Patient Education: Handouts Aren’t The Answer

A lawyer friend of mine told me a funny story about a client’s take on what is wrong with the healthcare system. He belongs to an HMO that has clinical centers.  The doctors work for the center which is owned by the insurance company. The client said he views the current healthcare system in the following illustration.

If I go to the clinic office for a broken leg, I will probably be given a handout on how to walk better, told to go to physical therapy,  take Advil and call if its not better.

I laughed when I heard this because although most medical professionals would probably do more, there is a perception by patients that they are not being listened to.  There is also the feeling that being ill is some how their fault and need to take responsibility for whatever is the problem.

I also laughed when I thought about the handout.  How often do we as medical professionals give handouts with what we think is critical information.  Think of the emergency room discharge sheets.  DO people read it and does it make sense to them?

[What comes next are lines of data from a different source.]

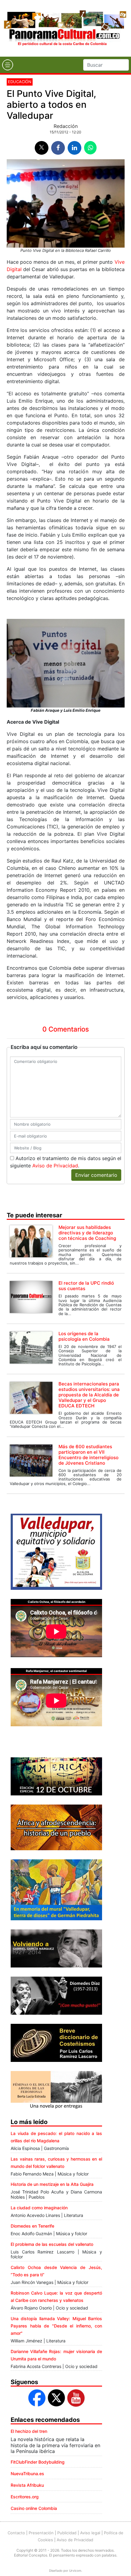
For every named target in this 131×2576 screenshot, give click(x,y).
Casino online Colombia (34, 2508)
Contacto (16, 2532)
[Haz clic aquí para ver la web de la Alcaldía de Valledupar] (56, 1551)
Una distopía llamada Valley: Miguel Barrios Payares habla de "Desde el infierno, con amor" (56, 2326)
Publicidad (66, 2532)
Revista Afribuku (27, 2485)
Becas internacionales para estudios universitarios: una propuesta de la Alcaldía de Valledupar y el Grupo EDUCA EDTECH (89, 1395)
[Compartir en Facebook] (58, 148)
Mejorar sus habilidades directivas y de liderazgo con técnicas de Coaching (87, 1232)
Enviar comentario (96, 1175)
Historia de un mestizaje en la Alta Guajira (52, 2184)
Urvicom (75, 2570)
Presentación (41, 2532)
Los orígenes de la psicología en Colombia (84, 1336)
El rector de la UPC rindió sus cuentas (86, 1285)
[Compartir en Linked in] (74, 148)
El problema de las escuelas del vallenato (52, 2244)
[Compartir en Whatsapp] (90, 147)
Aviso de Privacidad (55, 1166)
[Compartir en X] (41, 148)
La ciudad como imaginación (39, 2207)
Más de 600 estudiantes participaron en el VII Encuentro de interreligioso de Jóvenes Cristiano (88, 1455)
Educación (19, 81)
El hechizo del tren (29, 2431)
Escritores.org (25, 2496)
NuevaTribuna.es (27, 2473)
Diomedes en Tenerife (32, 2225)
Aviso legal (90, 2532)
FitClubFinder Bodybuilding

I have been with people day surgery post op and the nurse is reviewing the discharge information.  It is hard enough for me to follow, let alone someone just out of anesthesia.  I have also found most discharge people don’t like to be asked too many questions.  The response is usually, it is all in the paper.  Hospitals have gotten better about calling the next day to make sure all is well.

There is a strong push in healthcare to make the patient more responsible for their care.  It is called prevention.  The idea is with enough education, patients will make the right choices for their health.  As we know, human behavior is not easy to change.

The problem arises with, what forms of education work?  I dare say, handouts don’t work for many.  People have different styles of learning.  Dr Howard Gardner of Harvard School of Education developed the idea of multiple intelligences.  This theory is built on the idea that people learn in seven different ways and education needs to reflect the different styles.  The seven learning styles are: visual or spatial, bodily -kinesthetic, musical, interpersonal, intrapersonal, linguistic and logical-mathematical.  The point is learning does not occur the same for everyone or is the manner in which information is absorbed.

I think if healthcare is going to move towards prevention and education clients then there needs to be a discussion on the best ways to accomplish this.  If patients are going to expected to be more involved and responsible in their healthcare then  the medical community has to take responsibility for providing  educational experiences that work.  Handouts are not the answer.